ABSTRACT

More than eight years after the international intervention which followed 9/11, the Taliban are back in Afghanistan and, although they are in no position to challenge the regime, are increasingly assertive. Once thought defeated, they have regained strength. Regrouped and reorganized, better equipped and financed, and tactically more sophisticated, they are now threatening the reconstruction process. As the Carnegie expert Ashley Tellis has observed, “since the successful presidential election in October 2004, the Taliban insurgency has metastasized in scale, intensity and fury.”1 With the exception of the summer 2006, when the Taliban confronted ISAF forces frontally, their tactics remain limited to “hit-and-run attacks.” Yet their influence is increasingly being felt in areas from where it was previously absent. A new phenomenon is equally worrisome: the emergence and rise of

Taliban movement within Pakistan itself. The novelty though is not its presence on Pakistan territory but the fact that the objective is no longer “limited” to Afghanistan alone: the Taliban is targeting Pakistani forces themselves, historically their main source of support. The two phenomena are linked and share some characteristics but follow

different logics in each of the two countries. Moreover, although the Pakistani Taliban do swear allegiance to Mullah Omar, there seems to be no real unity of command between the two. Organizational links between the Afghan and Pakistani Taliban remain also very limited. In both the Afghan and Pakistani cases, however, the Taliban’s resurgence is facilitated by the gradual loss of legitimacy of the central authorities. In this context, the result of the February 18, 2008 Pakistani elections,

which saw a spectacular rejection of Pervez Musharraf and his cronies, takes on a particular significance, opening new venues for hope but also for uncertainty.

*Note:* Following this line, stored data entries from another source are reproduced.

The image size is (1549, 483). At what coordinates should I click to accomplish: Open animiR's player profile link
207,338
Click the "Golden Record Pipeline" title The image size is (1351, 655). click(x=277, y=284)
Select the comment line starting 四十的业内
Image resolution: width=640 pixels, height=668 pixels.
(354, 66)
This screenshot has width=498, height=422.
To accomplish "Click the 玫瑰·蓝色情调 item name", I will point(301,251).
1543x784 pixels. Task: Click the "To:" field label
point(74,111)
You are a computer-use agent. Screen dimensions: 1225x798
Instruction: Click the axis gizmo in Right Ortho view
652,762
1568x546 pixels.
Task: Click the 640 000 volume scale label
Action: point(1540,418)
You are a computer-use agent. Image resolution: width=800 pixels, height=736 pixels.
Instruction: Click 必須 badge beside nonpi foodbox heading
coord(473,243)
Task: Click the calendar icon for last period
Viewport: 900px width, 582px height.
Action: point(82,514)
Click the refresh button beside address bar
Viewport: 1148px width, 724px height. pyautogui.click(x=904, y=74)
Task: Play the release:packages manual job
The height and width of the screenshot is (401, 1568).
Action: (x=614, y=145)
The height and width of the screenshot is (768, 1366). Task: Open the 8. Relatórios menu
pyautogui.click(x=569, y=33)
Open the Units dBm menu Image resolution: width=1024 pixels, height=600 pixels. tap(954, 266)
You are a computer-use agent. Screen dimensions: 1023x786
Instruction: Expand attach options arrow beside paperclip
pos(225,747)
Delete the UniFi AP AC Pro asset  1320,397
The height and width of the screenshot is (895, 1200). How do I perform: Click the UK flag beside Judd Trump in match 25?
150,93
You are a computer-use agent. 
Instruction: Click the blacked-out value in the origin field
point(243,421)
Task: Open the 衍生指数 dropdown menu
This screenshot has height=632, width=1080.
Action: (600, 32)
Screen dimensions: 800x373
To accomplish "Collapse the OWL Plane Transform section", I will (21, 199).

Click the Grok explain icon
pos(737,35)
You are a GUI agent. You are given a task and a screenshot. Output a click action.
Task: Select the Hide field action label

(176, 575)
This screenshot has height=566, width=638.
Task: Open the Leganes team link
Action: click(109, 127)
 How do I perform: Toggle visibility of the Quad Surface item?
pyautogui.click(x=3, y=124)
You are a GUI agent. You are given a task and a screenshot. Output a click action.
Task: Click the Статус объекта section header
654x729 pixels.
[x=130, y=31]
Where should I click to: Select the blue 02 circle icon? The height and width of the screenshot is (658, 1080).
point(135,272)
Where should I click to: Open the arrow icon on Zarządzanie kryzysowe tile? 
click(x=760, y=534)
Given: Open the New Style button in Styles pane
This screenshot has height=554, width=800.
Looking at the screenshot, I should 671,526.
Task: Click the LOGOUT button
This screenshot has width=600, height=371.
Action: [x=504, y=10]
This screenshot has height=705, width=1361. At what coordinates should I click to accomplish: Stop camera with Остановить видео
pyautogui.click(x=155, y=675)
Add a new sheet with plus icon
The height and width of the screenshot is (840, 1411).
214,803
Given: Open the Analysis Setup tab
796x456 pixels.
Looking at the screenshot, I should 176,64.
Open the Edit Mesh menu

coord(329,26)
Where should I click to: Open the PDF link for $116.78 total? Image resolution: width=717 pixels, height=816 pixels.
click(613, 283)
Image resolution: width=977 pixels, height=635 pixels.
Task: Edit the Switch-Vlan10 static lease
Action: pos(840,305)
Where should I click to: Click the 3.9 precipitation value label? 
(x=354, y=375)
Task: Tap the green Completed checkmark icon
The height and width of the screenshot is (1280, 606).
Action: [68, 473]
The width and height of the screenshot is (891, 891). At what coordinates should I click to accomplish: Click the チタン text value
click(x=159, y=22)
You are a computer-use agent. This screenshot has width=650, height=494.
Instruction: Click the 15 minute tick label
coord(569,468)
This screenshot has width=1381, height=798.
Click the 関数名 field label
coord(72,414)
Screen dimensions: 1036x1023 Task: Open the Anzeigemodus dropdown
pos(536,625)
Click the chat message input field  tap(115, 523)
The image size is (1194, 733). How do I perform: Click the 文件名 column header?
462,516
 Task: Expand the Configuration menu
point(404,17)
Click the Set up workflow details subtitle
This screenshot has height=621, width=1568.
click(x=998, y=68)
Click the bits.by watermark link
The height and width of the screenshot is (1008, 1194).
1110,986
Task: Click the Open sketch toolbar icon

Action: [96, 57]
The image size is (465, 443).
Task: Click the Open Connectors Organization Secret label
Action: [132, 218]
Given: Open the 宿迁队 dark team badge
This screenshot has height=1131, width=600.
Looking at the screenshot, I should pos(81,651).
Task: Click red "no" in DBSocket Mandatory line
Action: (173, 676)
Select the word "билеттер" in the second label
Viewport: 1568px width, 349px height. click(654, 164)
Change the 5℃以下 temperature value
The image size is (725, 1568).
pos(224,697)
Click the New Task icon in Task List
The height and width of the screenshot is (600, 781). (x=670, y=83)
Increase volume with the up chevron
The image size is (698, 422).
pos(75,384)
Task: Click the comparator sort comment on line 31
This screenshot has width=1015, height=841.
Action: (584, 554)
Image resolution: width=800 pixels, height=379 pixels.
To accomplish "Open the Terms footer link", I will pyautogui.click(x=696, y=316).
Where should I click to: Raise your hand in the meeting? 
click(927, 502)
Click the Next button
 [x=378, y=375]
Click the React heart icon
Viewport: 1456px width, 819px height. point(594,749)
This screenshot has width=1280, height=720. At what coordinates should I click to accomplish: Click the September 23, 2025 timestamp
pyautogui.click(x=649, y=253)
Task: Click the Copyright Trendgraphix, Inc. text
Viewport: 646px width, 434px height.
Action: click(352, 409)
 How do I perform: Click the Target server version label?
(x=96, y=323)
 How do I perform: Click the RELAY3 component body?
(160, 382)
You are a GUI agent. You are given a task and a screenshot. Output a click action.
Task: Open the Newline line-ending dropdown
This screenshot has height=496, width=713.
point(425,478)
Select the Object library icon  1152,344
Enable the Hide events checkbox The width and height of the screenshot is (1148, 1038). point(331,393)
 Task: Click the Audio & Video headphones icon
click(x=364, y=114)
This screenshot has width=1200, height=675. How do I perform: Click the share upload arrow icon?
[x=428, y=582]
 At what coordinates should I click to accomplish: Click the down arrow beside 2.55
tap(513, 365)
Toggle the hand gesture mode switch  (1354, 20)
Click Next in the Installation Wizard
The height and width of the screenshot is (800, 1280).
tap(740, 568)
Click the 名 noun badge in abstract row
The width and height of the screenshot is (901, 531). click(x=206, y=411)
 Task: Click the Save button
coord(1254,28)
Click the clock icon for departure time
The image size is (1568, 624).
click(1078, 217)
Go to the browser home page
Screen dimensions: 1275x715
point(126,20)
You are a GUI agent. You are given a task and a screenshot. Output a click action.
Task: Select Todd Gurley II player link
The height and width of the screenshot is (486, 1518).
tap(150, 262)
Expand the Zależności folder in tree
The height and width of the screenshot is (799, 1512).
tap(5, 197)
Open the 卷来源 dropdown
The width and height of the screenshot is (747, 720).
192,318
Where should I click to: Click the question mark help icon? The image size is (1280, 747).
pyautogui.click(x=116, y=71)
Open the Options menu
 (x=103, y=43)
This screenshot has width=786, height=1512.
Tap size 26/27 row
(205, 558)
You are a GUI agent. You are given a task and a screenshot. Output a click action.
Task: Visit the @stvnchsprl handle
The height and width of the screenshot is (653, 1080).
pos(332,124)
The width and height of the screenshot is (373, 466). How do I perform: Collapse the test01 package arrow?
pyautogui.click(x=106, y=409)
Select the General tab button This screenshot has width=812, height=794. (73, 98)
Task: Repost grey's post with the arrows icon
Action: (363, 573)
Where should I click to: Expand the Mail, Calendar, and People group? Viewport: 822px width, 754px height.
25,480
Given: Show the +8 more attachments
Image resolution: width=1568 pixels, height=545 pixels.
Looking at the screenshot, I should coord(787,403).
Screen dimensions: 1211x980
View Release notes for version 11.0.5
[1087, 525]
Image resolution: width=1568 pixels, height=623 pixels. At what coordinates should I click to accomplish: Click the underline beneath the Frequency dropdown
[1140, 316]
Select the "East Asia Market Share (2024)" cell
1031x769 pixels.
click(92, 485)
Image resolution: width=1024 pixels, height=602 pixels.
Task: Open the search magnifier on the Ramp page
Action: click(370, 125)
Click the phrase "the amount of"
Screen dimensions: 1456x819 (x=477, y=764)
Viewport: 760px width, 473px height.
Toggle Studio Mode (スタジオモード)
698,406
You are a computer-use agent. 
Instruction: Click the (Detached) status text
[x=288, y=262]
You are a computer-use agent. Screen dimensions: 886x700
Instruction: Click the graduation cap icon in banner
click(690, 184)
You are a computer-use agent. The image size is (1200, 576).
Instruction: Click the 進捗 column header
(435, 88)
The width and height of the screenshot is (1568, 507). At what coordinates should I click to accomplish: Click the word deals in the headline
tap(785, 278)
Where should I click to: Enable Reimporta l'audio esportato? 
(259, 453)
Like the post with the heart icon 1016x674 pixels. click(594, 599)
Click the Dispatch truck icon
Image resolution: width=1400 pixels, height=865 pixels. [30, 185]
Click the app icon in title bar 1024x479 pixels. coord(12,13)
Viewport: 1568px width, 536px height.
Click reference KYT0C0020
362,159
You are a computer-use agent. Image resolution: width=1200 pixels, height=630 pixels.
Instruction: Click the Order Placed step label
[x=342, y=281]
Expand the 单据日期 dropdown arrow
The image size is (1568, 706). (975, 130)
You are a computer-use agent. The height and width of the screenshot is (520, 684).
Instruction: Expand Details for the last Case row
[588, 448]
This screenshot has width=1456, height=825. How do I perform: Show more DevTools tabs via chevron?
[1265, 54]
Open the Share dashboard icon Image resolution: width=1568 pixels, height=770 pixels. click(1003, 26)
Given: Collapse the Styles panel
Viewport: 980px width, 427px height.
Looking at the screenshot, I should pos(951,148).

What is at stake is nothing less than the redefinition of Pakistan’s national interest in Afghanistan but also the fundamental issue of civil-military relations in Pakistan whose evolution will be decisive for the evolution of Islamabad’s policy towards Kabul. The present chapter examines the characteristics of the Afghan and

Pakistani Taliban and analyzes the reasons behind the development of the two movements as well as their strengths and limitations. It also analyses the

role of outside actors, in Pakistan in particular. It argues that the counterinsurgency operations have had a determining impact on the evolution of the movements themselves. Finally, the paper examines some of the potential consequences of the Pakistani elections for the future of Pakistan-Afghanistan relations.